Wednesday, June 08, 2016

The Foundation To Accepting The Word No Is Built On Emotional Honesty

I want to talk about this idea of “No” being loving. (Discussed in a previous blog entry ) I can only enter it through this wonderful journey my son has given me. 
In our house, the word No is reserved for emergency situations.  No is for the hand about to grab a block of dry ice; the hand holding a match with dangling hair above a stack very dry kindling; the careening bus coming towards the foot on the edge of a curb.  These are no’s.

We think a lot about when to say No.  No is a word to be used when the other person can be expected to understand that you have sifted through every single variation of why not and arrived at no being the only course of action. Accepting no is an act of trust. 

I want to come back to the idea of no being an act of trust.  My son and I have recently begun talking about emotional honesty. Now that he is a teenager, both of us have to work harder on remembering the bond we have forged with each other.  

For example the other day, I was doing some minor consensual maintenance in his room. I have to admit, I had other things on my mind about: the value of women’s work; the hopelessness of dusting, laundry & dishes; and the invisible ways women revolutionize the world. 

As I was leaving, I knocked over a picture frame which was a gift from a dear friend. The glass broke. I brought it out and said, “This is why I’m always re-arranging your night stand. See what happened? My dress caught the edge of the frame!”

He looked so sad. I could see him processing all the times we had talked about his aesthetics and my aesthetics. I saw him thinking about the broken picture frame.  And in that moment, I realized I was not being emotionally honest with him.

So, I took a step back.  And then I apologized. I said. “I promise to try to do better in the future. I have to be emotionally honest with you right now.  I got angry. My anger wasn’t really about you. It was about a lot of other things.  When I knocked over your picture frame, I was embarrassed.  I felt badly because I know how much that picture means to you. Rather admit my embarrassment and sadness, I tried to use our past conversations to make me “not guilty” for damaging your property.” 

He thought for a minute.  Then he said, “I understand.  I do that also sometimes.” 

And we smiled and hugged. I realized how powerful it is be in a relationship built upon emotional honesty and trust. It is powerful to be with a person you acknowledge is always growing and changing.  That this minute will be a very different from the minute yet to come. We are completely new people in every second of every day. 

For example, yesterday, we were watching a tv program together. It seemed a lot like the tv show we had watched the night before. I said so. He siad, “This is a different episode. “ So, I nodded and a few minutes later I said jokingly, “I get it, you really loved that episode and wanted to see it again. “ And then, he shouted at me.
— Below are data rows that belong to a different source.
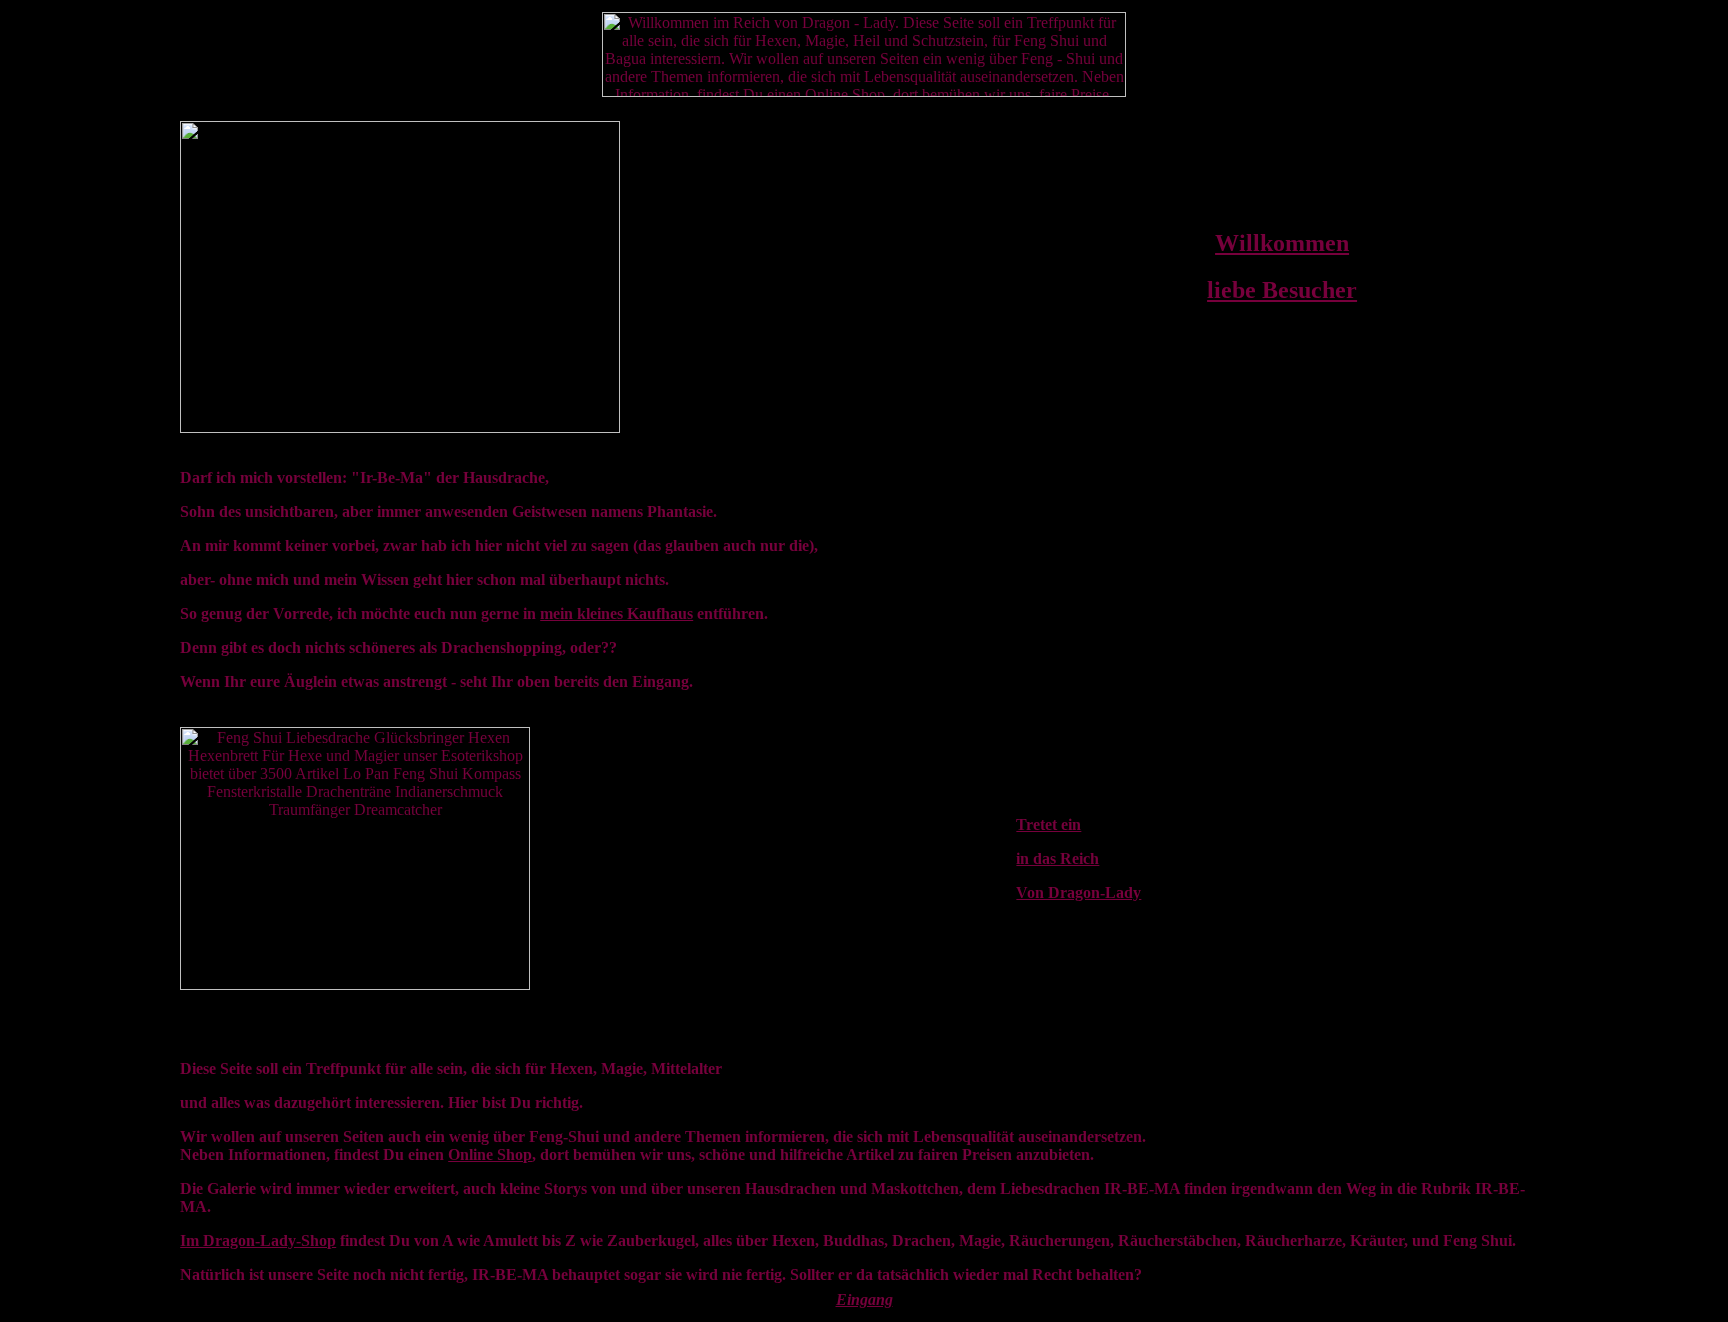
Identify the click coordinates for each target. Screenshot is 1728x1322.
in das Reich (1057, 858)
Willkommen (1282, 243)
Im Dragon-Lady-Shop (258, 1240)
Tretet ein (1048, 824)
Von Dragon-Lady (1078, 892)
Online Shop (490, 1154)
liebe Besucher (1282, 290)
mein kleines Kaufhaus (616, 613)
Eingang (864, 1299)
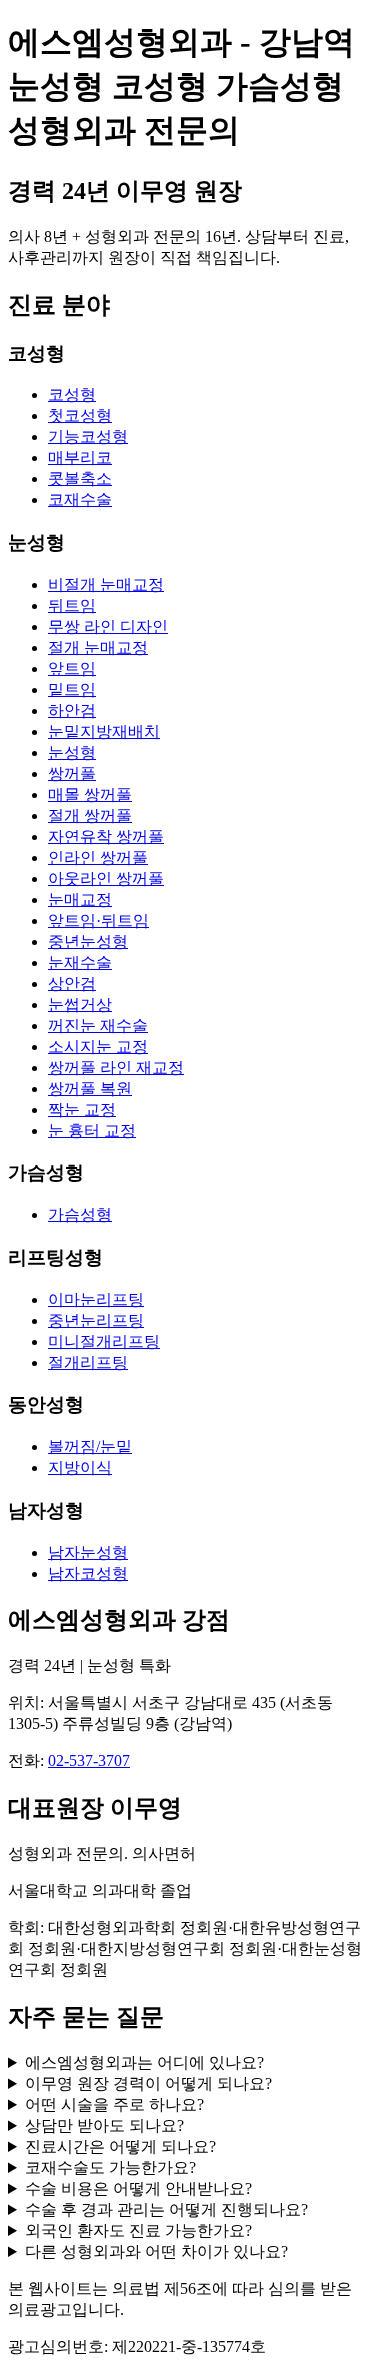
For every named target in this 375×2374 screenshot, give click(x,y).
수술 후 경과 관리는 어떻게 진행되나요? (166, 2209)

“No. It. Is. Not. Yesterday's, episode was from the point of view of the female cast members, this episode is from the point of view from the male cast members.” 

“Sorry!” I exclaimed humbly and sorrowfully. “I can trust you. Always. I am so very sorry I wasn’t paying attention. And I am even more sorry for not being in your truth.”

“I’m sorry I yelled, Mom.” he said sheepishly. “In all emotional honesty, I think I’m having a testosterone burst.  And, I’m really nervous about going away to camp next week.”

“Wow! Yeah. Hormones can really mess with you. And so can Mamas. And so can new things, like going away for three weeks.” 

And we laughed. We went back to watching television.

So, I guess, what I am trying to say is that, all of this ability to say No rides upon a history of emotional honesty.  And emotional honesty is something you build with a person over time.  

I must always remember, I am THE woman who is EVERY women he will ever calibrate his Self against. So, I must set his eternal tone. I am in relationship, lovingly, honestly and with expectations about receiving the same. We treat each other as we wish to be treated. And we know, it is our right and our destiny to be treated thoughtfully, kindly, gently, and respectfully. This is the rule of our house.  

As I contemplate my son’s sexuality, I realize that his expectation is to be in relationship with someone who can say this is why not.   He knows that to articulate why nots is a loving way to declare a need for acceptance of why not which could also be an invitation to discussion.  I imagine his future like:

“Hey, can I kiss you?” 

“Mmm, I think I’m catching something.”  

“Oh. Then, it’s up to you. I think my immune system is pretty strong,”

“No. I don’t feel well.”

“Yeah. That’s better for both of us.  Let’s be healthy. I can wait.”

I imagine his future like this because our present is like this. We teach our sons to be in relationship by being in honest relationships. Honest relationships are fragile - like bubbles they are resilent, strong and in need of constant attention. This is Feminist parenting. 


JP Howard said...

Christina, Thank you for this post. As a mom of a pre-teen I can totally relate and also it gave me food for thought as I move through the world as a Mom/woman/friend, etc. There is so much to learn in the parenting process, no matter the age of our children. Thanks for this glimpse into the dialogue taking place in your household. Peace, JP

Christina Springer said...

Thank you so very much for reading. I do catch glimpse of JP Howard & Son out there being in a place of poetry together. So, I am very honored that we have this ability to see each other. Keep up the good work!